Creating a SyntaxGym dataset -- structure and evaluation questions

Hi all,

I’m a co-maintainer of a dataset/service called SyntaxGym, which is a collection of targeted syntactic evaluations for autoregressive language models. We’re interested in providing SyntaxGym evaluations via the Huggingface Datasets API. Our dataset is structured a bit differently than your typical evaluation, though, so I wanted to know if/how it could be integrated into the existing Dataset API. I’ve included a schematic of typical evaluation items below for demonstration, followed by some apparent points of difference:

  1. This is an evaluation-only dataset; there is no train/test split.
  2. The dataset has several levels of structure:
  3. Circuits are categories of test suites testing different syntactic competencies.
  4. Test suites each test an individual syntactic phenomenon by evaluating one or more predictions over a series of items.
  5. Each item contains two or more minimal-pair sentences.
  6. Predictions evaluate differences in surprisal between sentence variants within an item, measured at some critical region.
  7. Metrics are accumulated differently at different levels. A model gets an item “correct” if it correctly behaves on all the relevant predictions; these boolean results are then averaged across items to derive a test suite “accuracy.”

My concrete questions:

  1. What is the best way to fit this structure into the Huggingface structure? One simple solution is to designate a single train split, with one subset for each test suite (roughly following the BLiMP structure). We’d then need to represent each test suite in a “long” format, with one row per region+item.
  2. Our metric is relatively complex: it requires comparing a model’s predictions between multiple sentence inputs. (If we use the above dataset structure, it would actually involve constructing sentence inputs from the region rows, then passing to a model, and then decomposing the output.) Are there examples of similarly complex metric implementations with this API that I might be able to use as a reference?
  3. These metrics are computed dynamically by parsing formula strings. We use pyparsing for this purpose. Is it possible / problematic to have datasets carrying extra Python dependencies?
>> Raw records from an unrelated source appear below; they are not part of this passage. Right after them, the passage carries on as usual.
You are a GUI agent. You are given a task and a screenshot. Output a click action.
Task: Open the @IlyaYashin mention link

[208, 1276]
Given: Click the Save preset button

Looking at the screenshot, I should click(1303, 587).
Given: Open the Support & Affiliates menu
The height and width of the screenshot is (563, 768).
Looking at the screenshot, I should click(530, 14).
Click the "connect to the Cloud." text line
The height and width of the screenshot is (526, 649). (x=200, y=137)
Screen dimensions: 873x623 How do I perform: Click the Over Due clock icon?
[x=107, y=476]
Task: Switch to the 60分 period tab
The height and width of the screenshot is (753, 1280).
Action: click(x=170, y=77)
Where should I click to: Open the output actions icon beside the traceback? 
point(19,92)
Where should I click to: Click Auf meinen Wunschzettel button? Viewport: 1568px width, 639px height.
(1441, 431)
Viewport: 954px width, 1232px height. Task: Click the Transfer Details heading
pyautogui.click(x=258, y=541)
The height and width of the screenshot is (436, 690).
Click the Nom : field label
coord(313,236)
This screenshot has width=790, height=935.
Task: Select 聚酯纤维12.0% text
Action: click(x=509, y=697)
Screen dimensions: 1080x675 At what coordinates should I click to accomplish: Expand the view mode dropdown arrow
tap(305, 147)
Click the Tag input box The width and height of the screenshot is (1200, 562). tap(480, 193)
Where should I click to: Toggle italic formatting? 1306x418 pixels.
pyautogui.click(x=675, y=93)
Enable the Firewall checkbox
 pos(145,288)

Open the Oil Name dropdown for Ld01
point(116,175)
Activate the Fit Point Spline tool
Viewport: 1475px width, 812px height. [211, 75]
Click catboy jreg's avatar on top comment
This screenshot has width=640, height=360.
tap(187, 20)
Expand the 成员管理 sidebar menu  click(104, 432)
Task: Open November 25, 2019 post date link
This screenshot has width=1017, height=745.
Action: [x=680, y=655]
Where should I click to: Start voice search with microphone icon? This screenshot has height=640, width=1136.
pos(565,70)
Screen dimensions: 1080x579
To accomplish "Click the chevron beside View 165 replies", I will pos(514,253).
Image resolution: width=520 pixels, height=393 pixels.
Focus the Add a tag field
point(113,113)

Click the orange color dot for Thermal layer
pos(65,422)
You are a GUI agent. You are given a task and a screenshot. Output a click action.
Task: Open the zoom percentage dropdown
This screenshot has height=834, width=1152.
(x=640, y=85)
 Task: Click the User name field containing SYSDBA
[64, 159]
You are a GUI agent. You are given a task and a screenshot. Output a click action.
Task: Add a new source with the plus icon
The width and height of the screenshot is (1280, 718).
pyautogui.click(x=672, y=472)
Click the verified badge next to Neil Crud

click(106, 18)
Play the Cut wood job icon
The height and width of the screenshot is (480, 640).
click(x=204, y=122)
I hope these questions are somewhat clear. I could always just dive in and make something dirty, but was curious to hear if any more experienced HF users have ideas about best-practice directions here.

If it’s helpful, there is further documentation on the test suite structure here.

I’ve figured out most of the process myself by this point, see main definition file here.

Answers to the above, for posterity’s sake at least:

  1. No, you can directly fit nested data structures into single “examples” in the Huggingface representation. I was able to just create a feature specification that just matched the existing structure of SyntaxGym item representations.
  2. This is easy when model outputs for a single input example suffice to compute the metric (and this is the case with the above representation).
  3. No problem. HF datasets automatically detects import errors triggered within dataset code and warns the user.
1 Like

Looks like a nice project :slight_smile: I’m glad you managed to find the answers to your questions.

Feel free to ping me if you have more questions :wink: